Ao menos no âmbito religioso a verdade era eterna e imutável. Agora, a cargo da ciência (leia-se direito, engenharia, medicina, etc), a verdade assumiu um caráter transitório e dinâmico, passível de transformação à medida que o conhecimento científico se expande e novas descobertas emergem.
Sabemos que durante séculos, sob o olhar atento da religião, a ciência avalizou e passou pano em práticas imorais como a escravidão. Portanto, nem a ciência nem a religião são capazes de determinar uma verdade duradoura, mas sim transitória e conforme o interesse hegemônico vigente na sua época.
A verdade também não é regida pela democracia, não sendo, pois, guiada pela vontade da maioria. Se assim o fosse, a verdade não teria sido determinada pela vontade divina ou pela ciência. A opinião da maioria, portanto, interessa muito pouco. Menos ainda interessa a opinião de uma só pessoa.
Ciência, religião, opinião e leis parecem ser guiadas pelo interesse dominante e do mais forte. A verdade, portanto, parece estar na filosofia, no exercício da razão, mais especificamente. Se está na filosofia, não interessa o Regime de Contratação, se EPC, Preço Unitário ou qualquer outro: todo serviço feito precisa ser remunerado. Não interessa se um Contrato prevê ou não que os serviços têm de ser pagos: eles tem que ser pagos independente do Contrato.

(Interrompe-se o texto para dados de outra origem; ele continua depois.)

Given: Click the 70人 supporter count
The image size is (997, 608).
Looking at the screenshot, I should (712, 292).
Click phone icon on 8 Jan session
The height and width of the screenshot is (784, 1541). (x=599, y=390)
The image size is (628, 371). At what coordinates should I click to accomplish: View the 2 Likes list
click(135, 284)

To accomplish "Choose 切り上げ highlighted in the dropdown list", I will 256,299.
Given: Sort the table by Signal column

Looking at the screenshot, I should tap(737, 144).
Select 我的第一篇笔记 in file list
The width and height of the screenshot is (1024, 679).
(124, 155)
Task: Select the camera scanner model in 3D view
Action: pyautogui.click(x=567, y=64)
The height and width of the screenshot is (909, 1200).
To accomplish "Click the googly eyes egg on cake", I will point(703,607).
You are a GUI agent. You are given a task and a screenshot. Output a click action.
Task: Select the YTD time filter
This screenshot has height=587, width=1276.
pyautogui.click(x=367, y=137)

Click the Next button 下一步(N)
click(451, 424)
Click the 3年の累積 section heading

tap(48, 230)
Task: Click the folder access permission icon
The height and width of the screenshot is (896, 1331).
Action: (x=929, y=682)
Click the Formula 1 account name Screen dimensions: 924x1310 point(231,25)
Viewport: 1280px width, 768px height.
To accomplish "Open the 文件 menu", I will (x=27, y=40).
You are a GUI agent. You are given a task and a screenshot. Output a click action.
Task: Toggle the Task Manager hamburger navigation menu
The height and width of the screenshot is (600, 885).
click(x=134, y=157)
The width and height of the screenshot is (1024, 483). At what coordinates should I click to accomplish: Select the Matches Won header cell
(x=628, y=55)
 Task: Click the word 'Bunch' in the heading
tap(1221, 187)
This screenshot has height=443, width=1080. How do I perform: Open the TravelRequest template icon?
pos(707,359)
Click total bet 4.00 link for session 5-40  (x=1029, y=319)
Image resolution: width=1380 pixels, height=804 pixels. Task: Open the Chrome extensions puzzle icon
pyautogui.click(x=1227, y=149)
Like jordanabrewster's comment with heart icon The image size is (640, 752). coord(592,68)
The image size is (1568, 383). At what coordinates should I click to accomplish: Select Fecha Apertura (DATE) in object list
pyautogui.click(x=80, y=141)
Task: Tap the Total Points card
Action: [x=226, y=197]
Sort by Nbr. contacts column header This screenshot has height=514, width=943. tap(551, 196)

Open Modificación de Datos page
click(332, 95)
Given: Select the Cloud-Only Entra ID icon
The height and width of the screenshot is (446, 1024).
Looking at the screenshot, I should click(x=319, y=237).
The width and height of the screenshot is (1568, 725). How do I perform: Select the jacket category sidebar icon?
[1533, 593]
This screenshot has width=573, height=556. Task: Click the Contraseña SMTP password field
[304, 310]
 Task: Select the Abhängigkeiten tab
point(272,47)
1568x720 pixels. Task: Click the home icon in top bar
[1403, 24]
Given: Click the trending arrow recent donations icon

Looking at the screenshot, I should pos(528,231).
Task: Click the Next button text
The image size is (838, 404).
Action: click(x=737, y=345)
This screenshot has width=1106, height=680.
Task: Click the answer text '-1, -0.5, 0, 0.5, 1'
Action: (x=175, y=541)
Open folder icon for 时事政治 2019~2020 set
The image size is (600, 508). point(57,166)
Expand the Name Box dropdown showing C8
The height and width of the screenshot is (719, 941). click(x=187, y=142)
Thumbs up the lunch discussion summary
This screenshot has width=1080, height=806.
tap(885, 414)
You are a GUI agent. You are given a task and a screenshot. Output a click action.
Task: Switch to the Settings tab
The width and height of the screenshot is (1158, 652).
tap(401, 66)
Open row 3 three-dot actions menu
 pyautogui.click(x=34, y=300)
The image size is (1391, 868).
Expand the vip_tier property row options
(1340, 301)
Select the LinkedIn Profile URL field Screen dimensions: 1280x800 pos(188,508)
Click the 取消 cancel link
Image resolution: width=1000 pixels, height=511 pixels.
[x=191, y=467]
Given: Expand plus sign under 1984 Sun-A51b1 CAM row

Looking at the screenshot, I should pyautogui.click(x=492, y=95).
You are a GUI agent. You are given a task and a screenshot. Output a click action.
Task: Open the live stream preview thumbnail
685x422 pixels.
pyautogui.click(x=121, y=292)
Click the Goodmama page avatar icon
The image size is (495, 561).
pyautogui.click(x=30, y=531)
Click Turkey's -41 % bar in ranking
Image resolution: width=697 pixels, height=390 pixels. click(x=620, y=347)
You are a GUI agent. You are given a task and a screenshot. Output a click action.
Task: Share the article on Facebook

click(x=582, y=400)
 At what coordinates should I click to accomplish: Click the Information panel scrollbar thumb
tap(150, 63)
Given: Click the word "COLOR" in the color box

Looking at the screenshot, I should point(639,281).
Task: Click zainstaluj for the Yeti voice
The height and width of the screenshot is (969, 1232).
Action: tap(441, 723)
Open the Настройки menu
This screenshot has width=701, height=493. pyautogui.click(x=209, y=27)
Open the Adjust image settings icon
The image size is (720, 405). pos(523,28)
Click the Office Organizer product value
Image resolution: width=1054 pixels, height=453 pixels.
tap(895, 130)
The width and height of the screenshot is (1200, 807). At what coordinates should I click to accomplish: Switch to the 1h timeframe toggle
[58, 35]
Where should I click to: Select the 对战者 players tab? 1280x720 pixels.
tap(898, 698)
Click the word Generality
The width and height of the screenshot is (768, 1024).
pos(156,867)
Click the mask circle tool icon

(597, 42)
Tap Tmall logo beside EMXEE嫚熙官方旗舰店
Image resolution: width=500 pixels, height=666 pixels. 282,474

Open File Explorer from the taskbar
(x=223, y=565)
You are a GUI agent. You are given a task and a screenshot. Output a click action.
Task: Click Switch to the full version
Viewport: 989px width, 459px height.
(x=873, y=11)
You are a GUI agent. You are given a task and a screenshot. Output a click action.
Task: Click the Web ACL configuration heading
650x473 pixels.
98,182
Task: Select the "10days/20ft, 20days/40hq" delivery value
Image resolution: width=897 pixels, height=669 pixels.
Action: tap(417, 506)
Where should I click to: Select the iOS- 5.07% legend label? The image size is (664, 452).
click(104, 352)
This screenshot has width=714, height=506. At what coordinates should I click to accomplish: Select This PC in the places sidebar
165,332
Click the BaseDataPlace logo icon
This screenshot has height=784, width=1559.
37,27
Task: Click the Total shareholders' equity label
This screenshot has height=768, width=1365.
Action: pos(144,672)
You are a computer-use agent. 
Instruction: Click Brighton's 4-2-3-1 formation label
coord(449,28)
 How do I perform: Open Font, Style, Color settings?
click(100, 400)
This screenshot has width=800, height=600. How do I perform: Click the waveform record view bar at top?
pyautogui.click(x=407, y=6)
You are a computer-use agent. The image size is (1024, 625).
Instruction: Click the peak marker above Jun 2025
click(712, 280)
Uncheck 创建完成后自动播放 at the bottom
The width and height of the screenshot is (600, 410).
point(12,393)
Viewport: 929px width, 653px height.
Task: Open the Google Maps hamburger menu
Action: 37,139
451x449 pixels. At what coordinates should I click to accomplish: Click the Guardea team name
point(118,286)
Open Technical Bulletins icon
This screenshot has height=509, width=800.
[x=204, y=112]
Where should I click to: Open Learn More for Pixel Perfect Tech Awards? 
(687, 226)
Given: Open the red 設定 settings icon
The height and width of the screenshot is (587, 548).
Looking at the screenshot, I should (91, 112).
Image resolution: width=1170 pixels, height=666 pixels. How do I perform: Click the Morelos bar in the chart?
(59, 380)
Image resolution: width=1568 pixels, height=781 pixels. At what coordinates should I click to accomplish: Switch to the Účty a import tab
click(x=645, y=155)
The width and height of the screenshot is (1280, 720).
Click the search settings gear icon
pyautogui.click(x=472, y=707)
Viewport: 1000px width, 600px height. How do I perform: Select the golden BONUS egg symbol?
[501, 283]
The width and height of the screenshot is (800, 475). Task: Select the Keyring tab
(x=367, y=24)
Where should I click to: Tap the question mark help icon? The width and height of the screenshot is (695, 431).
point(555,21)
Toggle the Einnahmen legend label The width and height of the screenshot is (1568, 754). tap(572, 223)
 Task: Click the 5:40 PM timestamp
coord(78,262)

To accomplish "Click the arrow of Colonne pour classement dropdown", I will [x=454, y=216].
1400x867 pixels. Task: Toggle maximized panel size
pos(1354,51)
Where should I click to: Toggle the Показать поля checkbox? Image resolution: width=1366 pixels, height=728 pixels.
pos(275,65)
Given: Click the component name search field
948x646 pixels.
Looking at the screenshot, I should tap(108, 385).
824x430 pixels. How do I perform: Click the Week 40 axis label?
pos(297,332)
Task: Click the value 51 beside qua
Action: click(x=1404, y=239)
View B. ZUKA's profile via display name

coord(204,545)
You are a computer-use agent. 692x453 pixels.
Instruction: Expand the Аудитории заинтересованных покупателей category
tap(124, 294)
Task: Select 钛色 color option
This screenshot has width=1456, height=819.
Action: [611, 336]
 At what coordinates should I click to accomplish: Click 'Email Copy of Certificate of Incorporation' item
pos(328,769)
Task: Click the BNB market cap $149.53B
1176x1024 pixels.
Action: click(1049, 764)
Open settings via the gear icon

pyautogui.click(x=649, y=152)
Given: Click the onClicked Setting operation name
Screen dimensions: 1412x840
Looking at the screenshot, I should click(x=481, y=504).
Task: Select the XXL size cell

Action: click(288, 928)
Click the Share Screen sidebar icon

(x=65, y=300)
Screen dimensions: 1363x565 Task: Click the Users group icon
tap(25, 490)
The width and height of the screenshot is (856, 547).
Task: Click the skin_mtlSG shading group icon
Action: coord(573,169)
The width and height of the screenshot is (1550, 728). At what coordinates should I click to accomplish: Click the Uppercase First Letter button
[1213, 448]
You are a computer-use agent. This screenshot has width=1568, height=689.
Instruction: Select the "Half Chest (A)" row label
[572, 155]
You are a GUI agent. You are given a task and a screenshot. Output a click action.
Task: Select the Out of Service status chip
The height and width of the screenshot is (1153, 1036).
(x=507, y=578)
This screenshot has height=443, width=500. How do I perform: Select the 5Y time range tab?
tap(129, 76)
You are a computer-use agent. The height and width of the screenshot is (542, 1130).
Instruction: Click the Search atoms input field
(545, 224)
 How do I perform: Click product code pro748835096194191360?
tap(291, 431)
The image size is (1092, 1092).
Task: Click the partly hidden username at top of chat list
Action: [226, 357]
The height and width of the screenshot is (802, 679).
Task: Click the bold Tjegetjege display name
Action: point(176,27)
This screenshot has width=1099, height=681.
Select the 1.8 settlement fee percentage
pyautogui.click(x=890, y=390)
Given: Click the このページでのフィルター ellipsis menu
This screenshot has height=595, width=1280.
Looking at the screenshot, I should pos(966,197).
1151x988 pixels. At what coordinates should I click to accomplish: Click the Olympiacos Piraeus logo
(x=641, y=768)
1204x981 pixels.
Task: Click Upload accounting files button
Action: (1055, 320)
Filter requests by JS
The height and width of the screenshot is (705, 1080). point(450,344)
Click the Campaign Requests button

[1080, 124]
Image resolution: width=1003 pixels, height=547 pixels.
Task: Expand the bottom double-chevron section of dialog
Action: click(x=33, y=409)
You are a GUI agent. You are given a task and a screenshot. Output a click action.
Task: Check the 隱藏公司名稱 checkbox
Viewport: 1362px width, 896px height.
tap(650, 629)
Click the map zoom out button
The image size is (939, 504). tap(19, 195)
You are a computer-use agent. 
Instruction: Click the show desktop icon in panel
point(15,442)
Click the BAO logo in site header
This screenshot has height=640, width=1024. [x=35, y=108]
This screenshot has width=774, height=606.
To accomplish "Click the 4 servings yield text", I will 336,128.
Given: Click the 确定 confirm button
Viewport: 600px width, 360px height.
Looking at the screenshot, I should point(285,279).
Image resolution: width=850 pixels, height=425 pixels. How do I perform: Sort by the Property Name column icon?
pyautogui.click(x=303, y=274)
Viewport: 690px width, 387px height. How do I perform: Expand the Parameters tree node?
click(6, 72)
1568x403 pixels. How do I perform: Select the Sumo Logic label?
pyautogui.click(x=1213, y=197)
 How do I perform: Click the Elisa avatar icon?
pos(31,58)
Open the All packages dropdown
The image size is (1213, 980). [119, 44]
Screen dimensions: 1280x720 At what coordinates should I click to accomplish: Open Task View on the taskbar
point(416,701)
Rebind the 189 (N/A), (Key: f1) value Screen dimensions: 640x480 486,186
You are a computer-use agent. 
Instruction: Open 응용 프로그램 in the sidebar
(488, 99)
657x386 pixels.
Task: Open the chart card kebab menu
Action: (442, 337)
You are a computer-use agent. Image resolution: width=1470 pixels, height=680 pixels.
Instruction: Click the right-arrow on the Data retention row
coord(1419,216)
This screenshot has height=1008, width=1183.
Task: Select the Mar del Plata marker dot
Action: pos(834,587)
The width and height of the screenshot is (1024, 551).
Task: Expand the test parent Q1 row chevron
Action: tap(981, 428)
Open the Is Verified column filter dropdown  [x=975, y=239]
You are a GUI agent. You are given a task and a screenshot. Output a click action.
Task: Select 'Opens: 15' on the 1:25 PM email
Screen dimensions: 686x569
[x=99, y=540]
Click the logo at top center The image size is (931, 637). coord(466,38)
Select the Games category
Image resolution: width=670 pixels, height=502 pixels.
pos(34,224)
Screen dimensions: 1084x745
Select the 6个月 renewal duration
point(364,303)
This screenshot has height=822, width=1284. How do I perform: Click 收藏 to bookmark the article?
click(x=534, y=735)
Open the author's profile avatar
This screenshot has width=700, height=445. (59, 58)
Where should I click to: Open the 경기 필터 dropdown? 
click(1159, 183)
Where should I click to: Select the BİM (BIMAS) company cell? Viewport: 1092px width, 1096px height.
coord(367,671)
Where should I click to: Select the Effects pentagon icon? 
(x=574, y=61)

Analogamente, não interessa se está escrito no Contrato que o Empreiteiro se responsabiliza pelos “eventos futuros”. Nesse caso, socorremo-nos da religião: O futuro a Deus pertence.
Mas se o Contrato afirma que serviços adicionais somente serão remunerados se houver um termo aditivo assinado, isso também tem de ser rejeitado, pois a dinâmica da infraestrutura não permite que termos aditivos sejam firmados a cada serviço adicional. Serviços adicionais têm de ser remunerados de forma inequívoca e definitiva.
E se houver um erro no Contrato relativo a preços, por exemplo, então tal erro precisa ser corrigido, seja com o Empreiteiro a cargo do trabalho, seja com outro Empreiteiro que fará o trabalho no preço correto. O que não pode acontecer, eticamente falando, é o serviço ser feito pelo preço errado. Evidentemente, a totalidade dos preços tem de ser avaliada.
Precisamos romper esses mitos, mito do preço global, mito do preço EPC, mito da autorização por escrito do serviço adicional. Não se executa serviço adicional sem projeto e, obviamente, esse projeto foi feito e aprovado por engenheiros de ambos os lados.
Precisamos ser críticos, e parar de acreditar injustificamente no que nos dizem. Devemos adotar Kant, com o pensamento da Crítica da Razão Pura:
“Só a crítica pode cortar pela raiz o materialismo, o fatalismo, o ateísmo, a incredulidade dos espíritos fortes, o fanatismo e a superstição, que se podem tornar nocivos a todos e, por último, também o idealismo e o ceticismo, que são sobretudo perigosos para as escolas e dificilmente se propagam no público”
Afora disso, não passamos de massa de manobra na mão dos determinadores da verdade, verdade que reside oculta em nossas mentes, nas suas profundezas e da qual temos que diuturnamente questionar.
Comecemos pelos regimes de Contratação, verdades fabricadas, que escravizam nossas empresas, levando em última instância à escravização de nossos operários, elo mais fraco da corrente.
Se assim comecemos, talvez um dia questionemos o estigma presente em nossa indústria, por exemplo quanto ao ofício de servente. Se o indivíduo não tem qualquer qualificação e virtude além de sua força e subserviência ele é um servente. Essa subserviência e força desumaniza-o e o coloca no status dos animais. Intencionalmente, não se engane o leitor, pois só assim, desprovido de humanidade, pode ser justificada a sua remuneração com um salário mínimo ou pouco mais que isso.
Se esse artigo confrontou suas ideias formadas, significa que você precisa rever suas verdades, que não são suas, mas que alguém colocou na sua cabeça. Obrigado por chegar até aqui na leitura.
*O autor é engenheiro, administrador, possui MBAs e estudou no Brasil, Europa e Oriente Médio. Contribuiu para sua formação os ofícios de servente, encarregado, técnico de nível médio e engenheiro.